Por su parte Jalil Saie, el jefe del Centro de Catástrofes Naturales de Azerbaiyán Oriental, una de las provincias del país, afirmó que había “1.300 heridos”. Estos balances provisionales podrían aumentar teniendo en cuenta la intensidad de los temblores. Los dos sismos de una magnitud de 6,2 y 6 grados, con epicentros en Ahar y Varzeghan, respectivamente, y ambos situados a diez kilómetros bajo tierra, sacudieron la región a las 16H53 (12H23 GMT) y a las 17H04 (12H34 GMT)
En la localidad de Varzagan, una de las más afectadas, explotó un gasoducto debido a los terremotos, según ISNA, aunque no se ha precisado si este suceso causó víctimas.
Además del gas, cuyo suministro se ha suspendido en unas 70 poblaciones del área, también se han cortado buena parte de las líneas eléctricas y las comunicaciones telefónicas por cable.Desde Tabriz, la ruta directa a Varzagan ha quedado cortada y los equipos de rescate han tenido que utilizar caminos alternativos y también helicópteros para llevar a cabo sus labores.

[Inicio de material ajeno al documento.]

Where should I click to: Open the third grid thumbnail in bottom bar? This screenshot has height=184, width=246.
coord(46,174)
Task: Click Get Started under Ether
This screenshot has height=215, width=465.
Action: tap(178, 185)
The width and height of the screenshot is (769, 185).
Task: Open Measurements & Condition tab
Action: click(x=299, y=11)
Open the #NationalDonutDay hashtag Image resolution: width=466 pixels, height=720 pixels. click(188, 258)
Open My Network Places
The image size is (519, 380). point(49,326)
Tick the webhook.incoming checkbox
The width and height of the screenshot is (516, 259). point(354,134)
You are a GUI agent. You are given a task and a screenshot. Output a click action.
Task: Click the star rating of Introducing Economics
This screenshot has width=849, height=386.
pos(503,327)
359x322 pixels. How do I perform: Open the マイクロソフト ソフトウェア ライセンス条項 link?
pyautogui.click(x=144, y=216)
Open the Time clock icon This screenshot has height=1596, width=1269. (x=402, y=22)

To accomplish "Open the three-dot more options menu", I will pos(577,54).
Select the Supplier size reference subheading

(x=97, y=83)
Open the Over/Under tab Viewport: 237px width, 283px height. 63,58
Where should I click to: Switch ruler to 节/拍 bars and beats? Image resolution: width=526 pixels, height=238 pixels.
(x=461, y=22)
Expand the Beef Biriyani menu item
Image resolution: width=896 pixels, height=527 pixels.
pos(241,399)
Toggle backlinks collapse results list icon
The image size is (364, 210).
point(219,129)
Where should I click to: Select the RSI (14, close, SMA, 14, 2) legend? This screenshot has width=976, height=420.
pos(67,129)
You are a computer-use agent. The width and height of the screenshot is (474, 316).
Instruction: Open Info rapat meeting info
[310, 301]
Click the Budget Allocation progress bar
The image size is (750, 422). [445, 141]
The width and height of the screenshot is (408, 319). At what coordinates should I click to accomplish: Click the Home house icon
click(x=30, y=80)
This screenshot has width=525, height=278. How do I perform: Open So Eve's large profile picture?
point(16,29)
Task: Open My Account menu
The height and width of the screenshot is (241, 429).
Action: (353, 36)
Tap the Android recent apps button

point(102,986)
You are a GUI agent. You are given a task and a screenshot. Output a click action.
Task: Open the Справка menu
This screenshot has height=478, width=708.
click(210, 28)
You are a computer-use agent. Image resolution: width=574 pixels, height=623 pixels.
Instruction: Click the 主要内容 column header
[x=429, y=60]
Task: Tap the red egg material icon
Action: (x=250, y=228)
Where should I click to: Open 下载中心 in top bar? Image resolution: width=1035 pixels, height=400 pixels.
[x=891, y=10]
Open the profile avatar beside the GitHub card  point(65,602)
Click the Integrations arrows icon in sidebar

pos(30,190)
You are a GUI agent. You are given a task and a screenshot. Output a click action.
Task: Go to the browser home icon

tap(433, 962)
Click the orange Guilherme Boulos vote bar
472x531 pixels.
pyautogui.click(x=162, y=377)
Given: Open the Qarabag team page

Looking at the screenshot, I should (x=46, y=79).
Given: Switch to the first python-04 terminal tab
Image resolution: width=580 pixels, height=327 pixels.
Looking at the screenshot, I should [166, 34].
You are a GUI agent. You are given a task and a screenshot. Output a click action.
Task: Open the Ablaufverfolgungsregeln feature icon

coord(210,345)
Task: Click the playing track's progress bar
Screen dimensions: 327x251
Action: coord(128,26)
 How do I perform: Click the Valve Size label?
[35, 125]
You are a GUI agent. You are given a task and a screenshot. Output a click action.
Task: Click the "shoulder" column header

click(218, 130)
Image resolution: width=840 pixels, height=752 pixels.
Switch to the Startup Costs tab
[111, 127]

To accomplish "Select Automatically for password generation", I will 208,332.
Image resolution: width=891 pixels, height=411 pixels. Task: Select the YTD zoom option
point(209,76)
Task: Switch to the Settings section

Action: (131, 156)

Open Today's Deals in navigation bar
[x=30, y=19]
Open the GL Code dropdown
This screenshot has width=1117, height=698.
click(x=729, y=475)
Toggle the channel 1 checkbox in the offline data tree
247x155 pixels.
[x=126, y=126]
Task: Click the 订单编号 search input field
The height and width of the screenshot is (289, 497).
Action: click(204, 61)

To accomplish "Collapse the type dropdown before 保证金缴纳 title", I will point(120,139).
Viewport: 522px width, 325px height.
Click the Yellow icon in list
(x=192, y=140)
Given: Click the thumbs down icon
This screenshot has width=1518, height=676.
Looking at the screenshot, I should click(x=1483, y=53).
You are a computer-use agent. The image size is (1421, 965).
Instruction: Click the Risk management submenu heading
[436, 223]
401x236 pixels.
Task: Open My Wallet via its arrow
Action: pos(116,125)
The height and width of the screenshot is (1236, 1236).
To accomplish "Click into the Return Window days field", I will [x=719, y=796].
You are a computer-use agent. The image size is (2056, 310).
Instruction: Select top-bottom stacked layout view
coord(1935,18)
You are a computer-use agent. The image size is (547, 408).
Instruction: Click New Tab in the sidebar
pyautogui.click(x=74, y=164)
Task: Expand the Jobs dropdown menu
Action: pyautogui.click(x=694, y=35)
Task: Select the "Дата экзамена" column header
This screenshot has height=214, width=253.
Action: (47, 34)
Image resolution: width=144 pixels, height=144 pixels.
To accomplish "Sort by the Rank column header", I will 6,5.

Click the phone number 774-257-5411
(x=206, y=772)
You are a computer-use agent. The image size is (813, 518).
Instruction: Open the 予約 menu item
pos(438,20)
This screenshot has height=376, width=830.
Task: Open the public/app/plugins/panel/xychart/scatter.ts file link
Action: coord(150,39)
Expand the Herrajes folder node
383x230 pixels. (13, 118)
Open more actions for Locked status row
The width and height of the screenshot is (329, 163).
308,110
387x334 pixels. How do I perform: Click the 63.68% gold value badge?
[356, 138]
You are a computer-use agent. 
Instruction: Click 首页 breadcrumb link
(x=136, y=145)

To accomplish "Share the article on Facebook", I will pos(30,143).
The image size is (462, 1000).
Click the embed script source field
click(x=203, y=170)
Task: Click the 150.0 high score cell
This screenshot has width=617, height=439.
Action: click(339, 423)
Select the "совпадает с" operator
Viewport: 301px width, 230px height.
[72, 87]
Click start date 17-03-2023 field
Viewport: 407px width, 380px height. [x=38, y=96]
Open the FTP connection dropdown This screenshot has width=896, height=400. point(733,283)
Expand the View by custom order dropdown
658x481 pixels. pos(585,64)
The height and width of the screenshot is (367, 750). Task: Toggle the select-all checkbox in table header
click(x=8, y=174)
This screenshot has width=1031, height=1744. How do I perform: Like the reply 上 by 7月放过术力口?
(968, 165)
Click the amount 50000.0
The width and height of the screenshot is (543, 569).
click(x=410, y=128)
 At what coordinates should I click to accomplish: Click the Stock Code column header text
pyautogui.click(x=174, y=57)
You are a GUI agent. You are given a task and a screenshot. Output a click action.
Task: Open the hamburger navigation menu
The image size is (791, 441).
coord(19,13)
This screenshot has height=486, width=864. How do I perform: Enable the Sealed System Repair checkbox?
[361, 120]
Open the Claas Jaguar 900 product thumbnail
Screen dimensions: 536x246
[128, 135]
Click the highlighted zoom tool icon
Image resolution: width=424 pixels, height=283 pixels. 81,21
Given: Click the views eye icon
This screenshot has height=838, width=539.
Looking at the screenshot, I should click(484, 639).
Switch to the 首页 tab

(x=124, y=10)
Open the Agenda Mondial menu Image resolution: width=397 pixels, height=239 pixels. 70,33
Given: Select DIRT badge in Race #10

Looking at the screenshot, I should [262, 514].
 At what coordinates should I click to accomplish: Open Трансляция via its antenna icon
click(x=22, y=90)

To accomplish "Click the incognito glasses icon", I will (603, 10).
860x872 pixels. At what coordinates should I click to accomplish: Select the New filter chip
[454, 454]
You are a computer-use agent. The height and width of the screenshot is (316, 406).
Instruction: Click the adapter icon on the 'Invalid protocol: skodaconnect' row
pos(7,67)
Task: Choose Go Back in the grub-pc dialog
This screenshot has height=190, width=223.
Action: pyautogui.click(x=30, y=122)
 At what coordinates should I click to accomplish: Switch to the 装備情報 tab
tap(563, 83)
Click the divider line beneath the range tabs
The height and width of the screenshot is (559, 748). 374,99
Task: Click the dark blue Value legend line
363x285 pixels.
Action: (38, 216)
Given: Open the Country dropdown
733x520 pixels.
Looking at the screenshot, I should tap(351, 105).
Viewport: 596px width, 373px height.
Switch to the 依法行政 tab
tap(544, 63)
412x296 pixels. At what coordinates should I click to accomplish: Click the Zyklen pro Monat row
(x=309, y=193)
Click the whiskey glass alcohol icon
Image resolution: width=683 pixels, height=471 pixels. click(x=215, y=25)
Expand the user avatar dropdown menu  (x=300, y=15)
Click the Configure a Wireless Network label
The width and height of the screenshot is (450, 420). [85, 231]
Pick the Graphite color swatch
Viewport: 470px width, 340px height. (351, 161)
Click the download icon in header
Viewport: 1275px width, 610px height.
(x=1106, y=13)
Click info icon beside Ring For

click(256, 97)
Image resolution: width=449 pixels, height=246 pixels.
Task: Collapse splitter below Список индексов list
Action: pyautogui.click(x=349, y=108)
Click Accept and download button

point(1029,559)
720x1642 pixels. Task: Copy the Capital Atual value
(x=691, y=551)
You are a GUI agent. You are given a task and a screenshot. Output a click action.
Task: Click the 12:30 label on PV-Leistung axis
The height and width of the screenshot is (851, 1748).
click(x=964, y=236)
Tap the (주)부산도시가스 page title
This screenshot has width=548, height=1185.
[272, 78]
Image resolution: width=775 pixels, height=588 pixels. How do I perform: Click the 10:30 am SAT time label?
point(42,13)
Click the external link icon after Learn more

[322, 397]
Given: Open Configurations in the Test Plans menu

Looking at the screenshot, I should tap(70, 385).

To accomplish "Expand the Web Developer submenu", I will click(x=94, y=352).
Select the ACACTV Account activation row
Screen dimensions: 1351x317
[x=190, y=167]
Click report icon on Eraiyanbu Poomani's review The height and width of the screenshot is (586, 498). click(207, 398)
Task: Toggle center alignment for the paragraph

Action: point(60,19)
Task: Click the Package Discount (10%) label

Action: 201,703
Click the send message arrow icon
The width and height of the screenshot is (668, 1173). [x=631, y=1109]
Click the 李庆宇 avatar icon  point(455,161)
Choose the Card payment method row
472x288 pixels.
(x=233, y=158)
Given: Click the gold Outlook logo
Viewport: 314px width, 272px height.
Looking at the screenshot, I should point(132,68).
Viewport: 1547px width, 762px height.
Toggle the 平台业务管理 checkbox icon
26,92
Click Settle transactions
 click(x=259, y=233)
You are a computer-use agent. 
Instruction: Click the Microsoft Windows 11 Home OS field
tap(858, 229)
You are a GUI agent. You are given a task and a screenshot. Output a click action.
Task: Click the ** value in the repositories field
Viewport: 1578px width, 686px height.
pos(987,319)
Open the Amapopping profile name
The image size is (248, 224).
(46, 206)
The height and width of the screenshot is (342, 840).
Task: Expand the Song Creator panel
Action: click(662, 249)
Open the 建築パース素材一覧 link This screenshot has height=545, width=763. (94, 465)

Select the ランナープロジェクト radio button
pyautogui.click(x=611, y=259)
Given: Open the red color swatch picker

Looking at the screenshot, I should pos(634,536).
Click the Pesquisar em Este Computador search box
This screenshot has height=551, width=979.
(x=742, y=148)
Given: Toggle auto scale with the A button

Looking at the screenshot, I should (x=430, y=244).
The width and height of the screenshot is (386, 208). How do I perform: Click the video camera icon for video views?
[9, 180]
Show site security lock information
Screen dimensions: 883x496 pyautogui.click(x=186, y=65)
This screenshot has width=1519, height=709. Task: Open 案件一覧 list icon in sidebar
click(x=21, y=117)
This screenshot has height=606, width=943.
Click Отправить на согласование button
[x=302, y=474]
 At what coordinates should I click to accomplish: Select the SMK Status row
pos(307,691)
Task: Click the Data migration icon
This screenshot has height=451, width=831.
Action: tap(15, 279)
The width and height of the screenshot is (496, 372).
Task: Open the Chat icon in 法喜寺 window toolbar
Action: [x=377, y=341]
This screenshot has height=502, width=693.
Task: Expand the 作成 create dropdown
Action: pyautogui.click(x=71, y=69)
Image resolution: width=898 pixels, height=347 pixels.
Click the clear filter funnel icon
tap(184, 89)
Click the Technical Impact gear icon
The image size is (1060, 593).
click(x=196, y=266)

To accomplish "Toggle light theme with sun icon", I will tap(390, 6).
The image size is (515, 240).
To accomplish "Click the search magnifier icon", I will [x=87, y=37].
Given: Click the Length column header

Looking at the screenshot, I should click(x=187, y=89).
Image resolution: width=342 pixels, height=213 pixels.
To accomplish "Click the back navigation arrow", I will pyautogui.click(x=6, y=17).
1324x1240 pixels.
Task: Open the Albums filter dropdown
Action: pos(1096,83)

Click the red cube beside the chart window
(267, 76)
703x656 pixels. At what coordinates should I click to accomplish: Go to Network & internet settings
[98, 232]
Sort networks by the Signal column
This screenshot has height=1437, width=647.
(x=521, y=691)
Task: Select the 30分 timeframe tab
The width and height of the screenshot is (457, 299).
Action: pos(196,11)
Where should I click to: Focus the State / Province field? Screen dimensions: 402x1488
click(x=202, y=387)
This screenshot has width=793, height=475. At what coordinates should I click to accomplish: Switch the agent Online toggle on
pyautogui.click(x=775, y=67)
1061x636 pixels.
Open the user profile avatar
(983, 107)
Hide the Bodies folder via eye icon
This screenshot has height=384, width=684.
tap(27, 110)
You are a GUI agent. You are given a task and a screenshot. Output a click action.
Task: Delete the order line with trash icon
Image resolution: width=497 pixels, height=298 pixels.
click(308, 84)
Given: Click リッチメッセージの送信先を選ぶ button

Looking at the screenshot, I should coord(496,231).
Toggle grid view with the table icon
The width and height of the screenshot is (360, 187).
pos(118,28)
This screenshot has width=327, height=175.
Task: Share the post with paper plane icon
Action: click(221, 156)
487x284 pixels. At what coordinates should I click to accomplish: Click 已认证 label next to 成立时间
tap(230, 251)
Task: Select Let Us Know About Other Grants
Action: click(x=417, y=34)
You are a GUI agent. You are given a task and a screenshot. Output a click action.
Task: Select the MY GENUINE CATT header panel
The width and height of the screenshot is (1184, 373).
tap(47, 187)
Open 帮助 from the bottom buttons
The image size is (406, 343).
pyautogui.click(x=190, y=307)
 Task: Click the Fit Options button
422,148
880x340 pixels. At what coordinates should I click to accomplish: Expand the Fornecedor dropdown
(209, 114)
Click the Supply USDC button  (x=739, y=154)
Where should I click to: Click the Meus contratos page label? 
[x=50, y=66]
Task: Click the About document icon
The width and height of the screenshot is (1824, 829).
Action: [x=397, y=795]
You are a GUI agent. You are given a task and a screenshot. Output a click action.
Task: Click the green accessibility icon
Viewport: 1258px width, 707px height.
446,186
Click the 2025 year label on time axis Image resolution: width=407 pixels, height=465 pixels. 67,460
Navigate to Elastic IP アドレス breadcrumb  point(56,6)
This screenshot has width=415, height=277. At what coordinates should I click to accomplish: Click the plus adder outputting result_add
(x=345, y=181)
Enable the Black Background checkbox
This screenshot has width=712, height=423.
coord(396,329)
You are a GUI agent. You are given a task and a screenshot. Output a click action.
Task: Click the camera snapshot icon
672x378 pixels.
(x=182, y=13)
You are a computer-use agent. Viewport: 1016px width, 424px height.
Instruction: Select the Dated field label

En los equipos que han acudido a la zona hay perros entrenados en la localización de personas que hayan podido quedar atrapadas y, según ISNA, los socorristas han sacado ya de entre las ruinas con vida a mas de 200 atrapados. Tras los dos terremotos principales, que se produjeron con una diferencia de tiempo de 11 minutos, se registraron en la zona una veintena de réplicas de diferentes magnitudes, lo que causó el pánico de los habitantes de la región.
El responsable de Emergencias de la provincia, Jalil Sai, ha recomendado a los habitantes de las zonas afectadas que pasen la noche fuera de sus viviendas, en lugares abiertos, para evitar posibles desplomes de estructuras ya afectadas por los terremotos principales.
La mayor parte del territorio de Irán, incluido Teherán, la capital, una ciudad de 14 millones de habitantes, se encuentra en una zona de constantes movimientos telúricos, que han ocasionada decenas de miles de muertos en las últimas décadas.
En diciembre de 2003, un terremoto de 6,2 grados en la escala de Richter causó más de 30.000 muertos y al menos 50.000 heridos en la ciudad de Bam, en el sureste de Irán, donde también destruyó la antigua ciudadela del lugar.
El terremoto más mortífero de las últimas décadas en Irán se produjo en junio de 1990 en el noroeste del país, en las provincias de Gilan y Zanjan, con al menos 37.000 muertos y más de 100.000 heridos.